The WCU medallion identifies Cullowhee with a star on an outline of the state.
The medallion
A symbol of office, the medallion is part of the presidential regalia and should be worn during formal academic ceremonies (although never over street clothes). Fashioned of handcrafted sterling silver, Western Carolina University’s medallion is 4 inches in diameter and bears a seal designed in 1925 by art student Betty de Berry of Mount Gilead, N.C. The circular design encloses an outline map of North Carolina and a pine bough that reaches from the Outer Banks to the westernmost portion of the state, where the location of Cullowhee is marked with a star. The word “Cullowhee” and the date of the institution’s founding, 1889, complete the design, which served for several decades as the official seal of the chancellor. During Thursday’s ceremony, Joan MacNeill, chair of the WCU Board of Trustees, will place the medallion around Chancellor Belcher’s neck.
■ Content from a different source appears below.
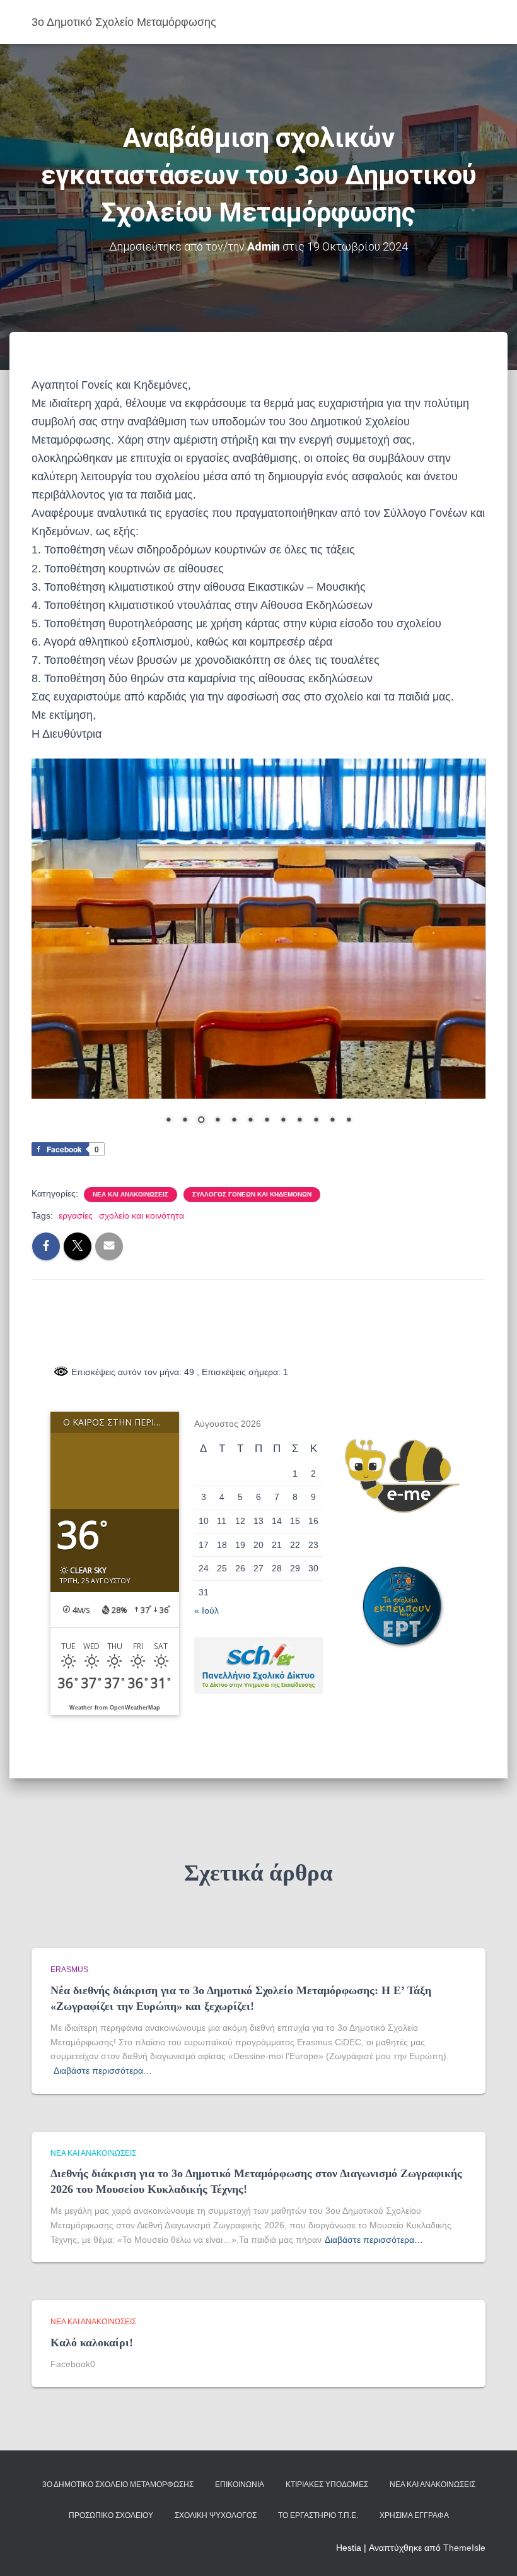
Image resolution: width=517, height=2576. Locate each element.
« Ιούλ (206, 1610)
Impress your friends: On the reverse side of the WCU medallion is an engraved list of heads of the institution.
Academic regalia
Even the author of a book covering the nuances of academic regalia admits that the colorful costumes sometimes are “downright odd.” Still, scholars put serious thought into regalia – the rules governing it are strict and grew from centuries-old traditions.
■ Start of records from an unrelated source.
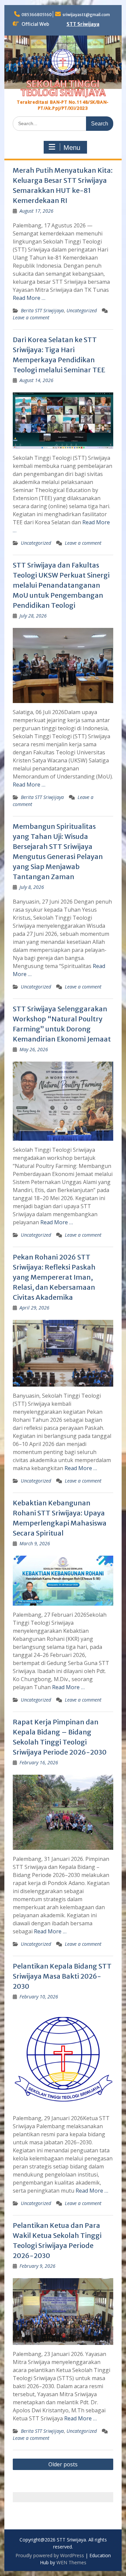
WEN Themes (71, 2562)
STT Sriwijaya (83, 24)
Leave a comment (31, 317)
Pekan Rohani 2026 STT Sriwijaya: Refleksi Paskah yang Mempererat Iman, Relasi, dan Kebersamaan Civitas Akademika (54, 1277)
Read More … (29, 298)
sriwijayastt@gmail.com (86, 14)
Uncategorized (82, 310)
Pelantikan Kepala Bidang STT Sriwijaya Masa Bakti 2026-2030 (62, 1976)
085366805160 (37, 14)
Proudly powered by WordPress (49, 2555)
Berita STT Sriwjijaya (42, 310)
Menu (72, 147)
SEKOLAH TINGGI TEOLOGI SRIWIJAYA (63, 88)
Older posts (63, 2464)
WCU Chancellor David O. Belcher in his academic regalia and wearing the university medallion. The pink of his hood signifies his doctoral degree in music.
Academic dress in America can be attributed to the mission of one man, Gardner Cotrell Leonard, who wanted to avoid the train wreck of European institutions, who each were creating their own regalia “in a confusing variety of fanciful garb, from oddly shaped headgear to capes of animal fur,” according to Harris. After designing the robes of his 1887 graduating class at Williams College and touring Europe to study academic costume, Leonard published an article in the Williams University magazine advocating for the adoption of a system for academic costumes in the United States. Thus called to action, representatives of Columbia, Yale, Princeton and New York universities in 1895 drafted guidelines that the majority of U.S. colleges and universities still follow (Harvard, as it will, goes its own way).
Chances are you will see a parade of regalia at the formal installation ceremony, as academics wear the regalia of the institution from which they graduated. WCU student marshals and student delegates will be in caps and gowns of white, an indication of their undergraduate status.
– Compiled by Jill Ingram from information in “Academic Ceremonies: A Handbook of Traditions and Protocol” by April L. Harris, interviews and WCU institutional information.